Orquídea
Lugar de Fala é o espaço dos leitores no site da Cult. Todo mês, artigos enviados por eles são publicados de acordo com um tema. O de dezembro de 2021 é “angústia”
O olhar da mulher sobre o olhar de soslaio da menina que já foi, tornou-se úmido.
A menina que sonhou ser tudo
Seu consagrado sal e a velha mística que lhe acompanha desde que virou mulher estão agora refletidos num pálido sol de inverno.
Vivo em um altar que nem mesmo sei se é pagão, ateu, agnóstico ou se é um simples altar pessoal. Altar que a mulher construiu para guardar suas relíquias, ao lado de sua amada harpa desafinada.
Eu habito um espelho cheio de facetas que a mulher não enxerga.
Eu, orquídea de apartamento, plantada em um vaso com apenas alguns cacos de substrato e pouca água, me mantenho florida.
A mulher sente-se presa.
Já vivi em florestas, campos, cerrados, dunas, restingas, tundras e até mesmo em margens de desertos, nunca precisei de tronco algum. Não perdi minha inocência e nem minha vontade de florir.
Ainda assim, temos má fama, eu e a mulher.
Mas na verdade não causamos danos ao hospedeiro. Só precisamos, às vezes de troncos, galhos e gravetos para nos apoiar.
A mulher anda de um lado para o outro inquieta.
O que aflige a mulher?
Teme a solidão da noite?
Teme que chuvas e ventos a encharquem e a sufoquem de tédio?
Teme florescer e depois murchar?
Será que esqueceu que é a chuva na noite escura quem deposita nutrientes em nossas raízes?
Será que sou a única a me manter florida sem um tronco a me sustentar?
Nos espelhos que habito vejo o reflexo de um vazio a ser preenchido em meio à urbe.

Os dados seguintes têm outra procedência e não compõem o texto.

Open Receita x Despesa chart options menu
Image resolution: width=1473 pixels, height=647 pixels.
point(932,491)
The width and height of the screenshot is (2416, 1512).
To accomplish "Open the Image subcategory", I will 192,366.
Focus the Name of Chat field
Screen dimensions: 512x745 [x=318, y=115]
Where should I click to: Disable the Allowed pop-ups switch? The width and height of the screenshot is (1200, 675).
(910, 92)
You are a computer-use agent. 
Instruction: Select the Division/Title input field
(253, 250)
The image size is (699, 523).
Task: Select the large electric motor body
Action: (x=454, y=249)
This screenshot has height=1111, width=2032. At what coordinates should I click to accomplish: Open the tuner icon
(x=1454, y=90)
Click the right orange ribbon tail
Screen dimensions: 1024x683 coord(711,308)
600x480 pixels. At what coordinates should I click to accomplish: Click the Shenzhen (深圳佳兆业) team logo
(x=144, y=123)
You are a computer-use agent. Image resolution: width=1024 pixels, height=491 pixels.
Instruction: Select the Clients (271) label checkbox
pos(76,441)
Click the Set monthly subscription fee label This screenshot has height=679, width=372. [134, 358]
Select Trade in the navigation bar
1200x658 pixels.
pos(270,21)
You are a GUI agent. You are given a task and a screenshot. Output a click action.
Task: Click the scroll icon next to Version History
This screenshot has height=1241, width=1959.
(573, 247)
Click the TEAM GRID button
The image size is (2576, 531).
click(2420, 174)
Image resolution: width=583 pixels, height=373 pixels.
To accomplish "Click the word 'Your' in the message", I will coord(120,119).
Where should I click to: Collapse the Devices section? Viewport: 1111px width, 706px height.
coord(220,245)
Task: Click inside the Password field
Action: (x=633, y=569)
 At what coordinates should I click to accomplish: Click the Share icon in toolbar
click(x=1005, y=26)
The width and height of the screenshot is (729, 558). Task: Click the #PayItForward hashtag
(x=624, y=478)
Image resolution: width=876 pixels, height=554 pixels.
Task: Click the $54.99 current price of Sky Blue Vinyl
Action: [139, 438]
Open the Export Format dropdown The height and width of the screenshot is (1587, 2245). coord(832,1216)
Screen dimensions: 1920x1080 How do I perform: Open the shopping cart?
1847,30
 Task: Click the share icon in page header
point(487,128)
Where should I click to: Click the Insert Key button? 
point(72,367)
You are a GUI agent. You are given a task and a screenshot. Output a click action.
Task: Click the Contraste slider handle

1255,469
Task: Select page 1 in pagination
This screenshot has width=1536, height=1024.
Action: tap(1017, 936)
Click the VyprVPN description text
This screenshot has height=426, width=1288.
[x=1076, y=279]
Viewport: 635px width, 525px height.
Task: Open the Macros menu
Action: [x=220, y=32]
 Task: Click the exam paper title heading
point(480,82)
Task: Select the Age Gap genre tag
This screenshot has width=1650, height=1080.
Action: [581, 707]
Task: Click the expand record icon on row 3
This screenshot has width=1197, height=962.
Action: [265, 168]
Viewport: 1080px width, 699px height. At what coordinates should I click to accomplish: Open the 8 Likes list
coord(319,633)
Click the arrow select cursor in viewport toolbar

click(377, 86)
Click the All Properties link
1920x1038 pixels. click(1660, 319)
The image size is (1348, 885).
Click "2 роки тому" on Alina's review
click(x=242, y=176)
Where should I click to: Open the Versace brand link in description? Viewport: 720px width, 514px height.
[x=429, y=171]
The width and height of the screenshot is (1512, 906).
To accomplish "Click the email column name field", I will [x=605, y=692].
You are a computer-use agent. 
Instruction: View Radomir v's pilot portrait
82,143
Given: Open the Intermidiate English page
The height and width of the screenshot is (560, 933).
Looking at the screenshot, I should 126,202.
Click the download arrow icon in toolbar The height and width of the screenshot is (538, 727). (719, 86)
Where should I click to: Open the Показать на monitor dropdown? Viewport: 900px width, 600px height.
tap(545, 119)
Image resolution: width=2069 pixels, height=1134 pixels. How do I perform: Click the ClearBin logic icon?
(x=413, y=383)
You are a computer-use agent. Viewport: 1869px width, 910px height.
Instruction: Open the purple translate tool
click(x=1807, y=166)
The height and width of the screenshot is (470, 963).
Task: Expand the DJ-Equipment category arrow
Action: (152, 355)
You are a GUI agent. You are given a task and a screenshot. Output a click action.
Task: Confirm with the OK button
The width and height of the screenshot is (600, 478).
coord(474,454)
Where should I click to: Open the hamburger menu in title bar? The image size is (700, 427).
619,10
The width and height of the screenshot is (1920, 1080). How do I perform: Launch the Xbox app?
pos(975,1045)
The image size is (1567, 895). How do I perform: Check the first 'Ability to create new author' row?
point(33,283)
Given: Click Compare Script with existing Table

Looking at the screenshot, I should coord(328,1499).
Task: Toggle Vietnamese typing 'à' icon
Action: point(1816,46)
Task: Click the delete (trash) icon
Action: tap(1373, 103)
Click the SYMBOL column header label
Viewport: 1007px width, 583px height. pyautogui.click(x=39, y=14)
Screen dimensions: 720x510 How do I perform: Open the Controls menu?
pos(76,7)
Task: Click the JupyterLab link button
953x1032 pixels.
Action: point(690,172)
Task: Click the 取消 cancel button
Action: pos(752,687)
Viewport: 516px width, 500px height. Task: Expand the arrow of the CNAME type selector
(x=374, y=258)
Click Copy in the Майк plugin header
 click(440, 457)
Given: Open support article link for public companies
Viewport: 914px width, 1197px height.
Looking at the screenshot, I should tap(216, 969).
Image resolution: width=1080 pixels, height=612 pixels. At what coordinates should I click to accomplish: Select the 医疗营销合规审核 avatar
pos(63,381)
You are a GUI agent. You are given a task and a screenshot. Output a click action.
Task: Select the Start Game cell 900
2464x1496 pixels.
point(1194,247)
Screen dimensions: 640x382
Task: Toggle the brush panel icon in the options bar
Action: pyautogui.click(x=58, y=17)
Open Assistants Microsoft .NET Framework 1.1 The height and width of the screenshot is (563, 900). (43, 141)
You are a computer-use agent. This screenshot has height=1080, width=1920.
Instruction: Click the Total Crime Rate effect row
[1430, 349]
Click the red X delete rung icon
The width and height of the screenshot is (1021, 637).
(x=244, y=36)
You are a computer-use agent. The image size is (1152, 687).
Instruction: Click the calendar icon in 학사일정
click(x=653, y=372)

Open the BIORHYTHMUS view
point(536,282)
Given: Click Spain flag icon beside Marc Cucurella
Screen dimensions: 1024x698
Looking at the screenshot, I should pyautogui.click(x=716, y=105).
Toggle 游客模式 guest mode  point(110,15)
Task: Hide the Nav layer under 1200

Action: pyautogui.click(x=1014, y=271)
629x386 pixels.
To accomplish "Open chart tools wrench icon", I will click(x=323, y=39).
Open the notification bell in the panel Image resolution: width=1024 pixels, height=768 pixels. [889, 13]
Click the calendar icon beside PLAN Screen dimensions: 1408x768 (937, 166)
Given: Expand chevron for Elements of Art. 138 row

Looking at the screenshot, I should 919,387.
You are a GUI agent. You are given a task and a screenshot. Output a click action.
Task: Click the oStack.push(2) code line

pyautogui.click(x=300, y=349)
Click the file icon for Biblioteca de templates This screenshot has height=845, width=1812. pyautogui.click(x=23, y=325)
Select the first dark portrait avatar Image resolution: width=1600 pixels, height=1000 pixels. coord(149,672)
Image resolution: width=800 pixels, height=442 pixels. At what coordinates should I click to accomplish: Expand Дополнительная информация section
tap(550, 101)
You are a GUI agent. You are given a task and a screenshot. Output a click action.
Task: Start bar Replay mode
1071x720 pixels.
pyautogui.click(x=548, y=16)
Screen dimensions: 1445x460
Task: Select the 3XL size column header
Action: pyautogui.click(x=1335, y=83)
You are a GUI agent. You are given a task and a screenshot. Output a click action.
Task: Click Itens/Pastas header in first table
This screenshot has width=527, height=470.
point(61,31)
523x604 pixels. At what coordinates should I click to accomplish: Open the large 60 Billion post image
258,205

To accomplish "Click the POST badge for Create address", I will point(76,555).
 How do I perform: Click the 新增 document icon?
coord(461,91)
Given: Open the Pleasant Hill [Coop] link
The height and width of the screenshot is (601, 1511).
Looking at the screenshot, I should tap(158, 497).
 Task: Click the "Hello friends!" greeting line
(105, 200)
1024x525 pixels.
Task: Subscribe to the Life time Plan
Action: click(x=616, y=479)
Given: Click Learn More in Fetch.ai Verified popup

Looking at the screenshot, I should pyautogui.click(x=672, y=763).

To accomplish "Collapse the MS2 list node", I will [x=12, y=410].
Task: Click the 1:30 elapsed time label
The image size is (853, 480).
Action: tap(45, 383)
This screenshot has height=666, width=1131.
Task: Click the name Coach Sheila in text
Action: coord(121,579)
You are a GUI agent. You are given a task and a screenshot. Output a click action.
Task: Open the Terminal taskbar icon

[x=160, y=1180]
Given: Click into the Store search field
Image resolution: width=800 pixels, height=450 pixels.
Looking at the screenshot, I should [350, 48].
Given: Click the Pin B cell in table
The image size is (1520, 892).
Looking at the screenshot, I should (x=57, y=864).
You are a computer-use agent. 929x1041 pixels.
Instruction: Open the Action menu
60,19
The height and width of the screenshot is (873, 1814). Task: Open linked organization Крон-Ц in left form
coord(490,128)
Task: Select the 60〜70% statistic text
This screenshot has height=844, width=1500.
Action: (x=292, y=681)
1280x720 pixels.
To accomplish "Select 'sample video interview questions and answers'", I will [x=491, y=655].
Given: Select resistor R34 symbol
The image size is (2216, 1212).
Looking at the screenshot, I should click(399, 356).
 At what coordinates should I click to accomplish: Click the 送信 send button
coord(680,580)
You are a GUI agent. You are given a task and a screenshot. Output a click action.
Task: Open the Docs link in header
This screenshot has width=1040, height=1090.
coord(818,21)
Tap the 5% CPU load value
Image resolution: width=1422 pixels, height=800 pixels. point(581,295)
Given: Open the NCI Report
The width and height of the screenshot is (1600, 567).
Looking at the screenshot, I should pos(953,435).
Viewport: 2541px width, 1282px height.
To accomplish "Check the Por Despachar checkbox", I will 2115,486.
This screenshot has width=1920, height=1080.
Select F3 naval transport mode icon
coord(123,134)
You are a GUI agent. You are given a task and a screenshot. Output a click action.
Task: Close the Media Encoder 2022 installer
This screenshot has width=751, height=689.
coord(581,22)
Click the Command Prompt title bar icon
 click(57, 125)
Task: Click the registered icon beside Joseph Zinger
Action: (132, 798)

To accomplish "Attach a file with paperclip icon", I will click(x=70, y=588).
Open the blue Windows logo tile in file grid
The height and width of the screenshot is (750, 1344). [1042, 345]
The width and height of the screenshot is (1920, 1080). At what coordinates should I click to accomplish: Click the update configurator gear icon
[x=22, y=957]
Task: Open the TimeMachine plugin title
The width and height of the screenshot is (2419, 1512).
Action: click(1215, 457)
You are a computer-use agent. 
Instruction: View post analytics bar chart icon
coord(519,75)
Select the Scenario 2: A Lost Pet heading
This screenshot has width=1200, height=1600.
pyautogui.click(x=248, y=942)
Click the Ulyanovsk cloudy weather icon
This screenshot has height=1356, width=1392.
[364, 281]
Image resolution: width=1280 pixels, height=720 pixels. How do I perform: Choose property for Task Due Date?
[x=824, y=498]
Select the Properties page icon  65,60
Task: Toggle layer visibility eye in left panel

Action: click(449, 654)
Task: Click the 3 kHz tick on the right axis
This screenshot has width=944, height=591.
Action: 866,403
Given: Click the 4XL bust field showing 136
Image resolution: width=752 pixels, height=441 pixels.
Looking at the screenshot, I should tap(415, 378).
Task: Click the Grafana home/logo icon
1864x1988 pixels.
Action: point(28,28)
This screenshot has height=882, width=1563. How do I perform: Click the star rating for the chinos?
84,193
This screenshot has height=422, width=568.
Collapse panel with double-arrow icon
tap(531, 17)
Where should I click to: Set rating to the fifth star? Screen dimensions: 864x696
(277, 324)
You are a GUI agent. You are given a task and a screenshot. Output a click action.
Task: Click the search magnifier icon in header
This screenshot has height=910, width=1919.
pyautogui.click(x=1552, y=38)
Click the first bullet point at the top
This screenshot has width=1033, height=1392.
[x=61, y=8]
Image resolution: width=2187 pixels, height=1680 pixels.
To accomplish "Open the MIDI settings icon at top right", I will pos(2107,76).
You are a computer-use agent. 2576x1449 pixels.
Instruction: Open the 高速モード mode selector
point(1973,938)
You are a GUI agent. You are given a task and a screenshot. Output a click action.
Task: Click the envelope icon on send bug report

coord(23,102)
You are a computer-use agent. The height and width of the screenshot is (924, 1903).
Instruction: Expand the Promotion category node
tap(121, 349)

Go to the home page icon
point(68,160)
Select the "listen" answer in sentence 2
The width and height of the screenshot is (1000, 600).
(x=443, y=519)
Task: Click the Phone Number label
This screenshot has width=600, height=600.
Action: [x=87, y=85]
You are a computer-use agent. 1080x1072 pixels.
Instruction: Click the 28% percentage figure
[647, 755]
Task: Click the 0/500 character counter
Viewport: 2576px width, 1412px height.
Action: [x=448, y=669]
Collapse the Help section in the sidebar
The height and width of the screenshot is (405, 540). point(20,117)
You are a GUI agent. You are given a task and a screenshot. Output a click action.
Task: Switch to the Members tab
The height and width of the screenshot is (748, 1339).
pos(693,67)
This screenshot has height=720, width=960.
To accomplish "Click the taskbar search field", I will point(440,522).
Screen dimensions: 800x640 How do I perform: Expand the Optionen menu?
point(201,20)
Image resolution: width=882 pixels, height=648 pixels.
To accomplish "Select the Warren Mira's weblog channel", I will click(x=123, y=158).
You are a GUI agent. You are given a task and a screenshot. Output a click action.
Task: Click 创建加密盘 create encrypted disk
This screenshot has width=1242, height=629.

A mulher fala que não gosta da urbe, mas vive em uma ponte que une nosso submundo selvagem ao vazio da metrópole.
O vazio da metrópole guarda uma chave que afina eternamente a velha harpa da mulher que não para afinada.
Finda o dia, se esvai a luz do vago altar armado.
A luz se acende na ponte que mantém o elo entre os dois mundos.
A mulher para de andar, começam a sair palavras da ponta de seus dedos que não tocam a harpa.